§ Task goal: Nothing outside the range is wanted. Repeat exactly the lines below from the one with "Troubleshooting (56, 655)" through the one with "菜鸟加速器 (737, 2458)".
━━━━━ Provided data
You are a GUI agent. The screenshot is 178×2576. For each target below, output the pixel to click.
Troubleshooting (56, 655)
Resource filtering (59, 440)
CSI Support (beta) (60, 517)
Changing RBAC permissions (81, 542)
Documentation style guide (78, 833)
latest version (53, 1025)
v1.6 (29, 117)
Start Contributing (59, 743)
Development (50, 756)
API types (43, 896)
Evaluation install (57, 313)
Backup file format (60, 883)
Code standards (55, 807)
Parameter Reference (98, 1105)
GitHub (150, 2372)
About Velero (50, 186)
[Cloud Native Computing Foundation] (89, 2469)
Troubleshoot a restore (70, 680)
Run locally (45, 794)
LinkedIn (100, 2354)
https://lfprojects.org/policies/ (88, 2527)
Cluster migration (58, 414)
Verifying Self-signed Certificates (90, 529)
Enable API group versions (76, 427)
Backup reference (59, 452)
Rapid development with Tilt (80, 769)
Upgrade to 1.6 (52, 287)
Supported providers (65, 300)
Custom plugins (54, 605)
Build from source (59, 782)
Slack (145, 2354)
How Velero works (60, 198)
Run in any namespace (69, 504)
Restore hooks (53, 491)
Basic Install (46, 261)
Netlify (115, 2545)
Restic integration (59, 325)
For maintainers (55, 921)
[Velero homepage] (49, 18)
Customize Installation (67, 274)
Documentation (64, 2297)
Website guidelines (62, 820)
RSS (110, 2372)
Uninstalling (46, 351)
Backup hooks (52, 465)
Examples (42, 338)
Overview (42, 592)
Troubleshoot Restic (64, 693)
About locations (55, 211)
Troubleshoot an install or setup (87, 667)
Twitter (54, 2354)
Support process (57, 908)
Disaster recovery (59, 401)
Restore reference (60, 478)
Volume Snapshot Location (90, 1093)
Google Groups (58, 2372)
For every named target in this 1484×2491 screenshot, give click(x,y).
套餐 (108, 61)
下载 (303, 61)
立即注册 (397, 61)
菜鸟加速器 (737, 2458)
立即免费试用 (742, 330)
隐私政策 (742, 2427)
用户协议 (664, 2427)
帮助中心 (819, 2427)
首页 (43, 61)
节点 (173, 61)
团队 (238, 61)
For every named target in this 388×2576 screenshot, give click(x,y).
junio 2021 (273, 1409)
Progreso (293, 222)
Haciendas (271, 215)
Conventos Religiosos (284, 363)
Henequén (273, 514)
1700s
━━━━━━━━━━
§ Solution for this exercise:
Troubleshooting (56, 655)
Resource filtering (59, 440)
CSI Support (beta) (60, 517)
Changing RBAC permissions (81, 542)
Documentation style guide (78, 833)
latest version (53, 1025)
v1.6 (29, 117)
Start Contributing (59, 743)
Development (50, 756)
API types (43, 896)
Evaluation install (57, 313)
Backup file format (60, 883)
Code standards (55, 807)
Parameter Reference (98, 1105)
GitHub (150, 2372)
About Velero (50, 186)
[Cloud Native Computing Foundation] (89, 2469)
Troubleshoot a restore (70, 680)
Run locally (45, 794)
LinkedIn (100, 2354)
https://lfprojects.org/policies/ (88, 2527)
Cluster migration (58, 414)
Verifying Self-signed Certificates (90, 529)
Enable API group versions (76, 427)
Backup reference (59, 452)
Rapid development with Tilt (80, 769)
Upgrade to 1.6 (52, 287)
Supported providers (65, 300)
Custom plugins (54, 605)
Build from source (59, 782)
Slack (145, 2354)
How Velero works (60, 198)
Run in any namespace (69, 504)
Restore hooks (53, 491)
Basic Install (46, 261)
Netlify (115, 2545)
Restic integration (59, 325)
For maintainers (55, 921)
[Velero homepage] (49, 18)
Customize Installation (67, 274)
Documentation (64, 2297)
Website guidelines (62, 820)
RSS (110, 2372)
Uninstalling (46, 351)
Backup hooks (52, 465)
Examples (42, 338)
Overview (42, 592)
Troubleshoot Restic (64, 693)
About locations (55, 211)
Troubleshoot an install or setup (87, 667)
Twitter (54, 2354)
Support process (57, 908)
Disaster recovery (59, 401)
Restore reference (60, 478)
Volume Snapshot Location (90, 1093)
Google Groups (58, 2372)
For every named target in this 1484×2491 screenshot, give click(x,y).
套餐 (108, 61)
下载 (303, 61)
立即注册 (397, 61)
菜鸟加速器 (737, 2458)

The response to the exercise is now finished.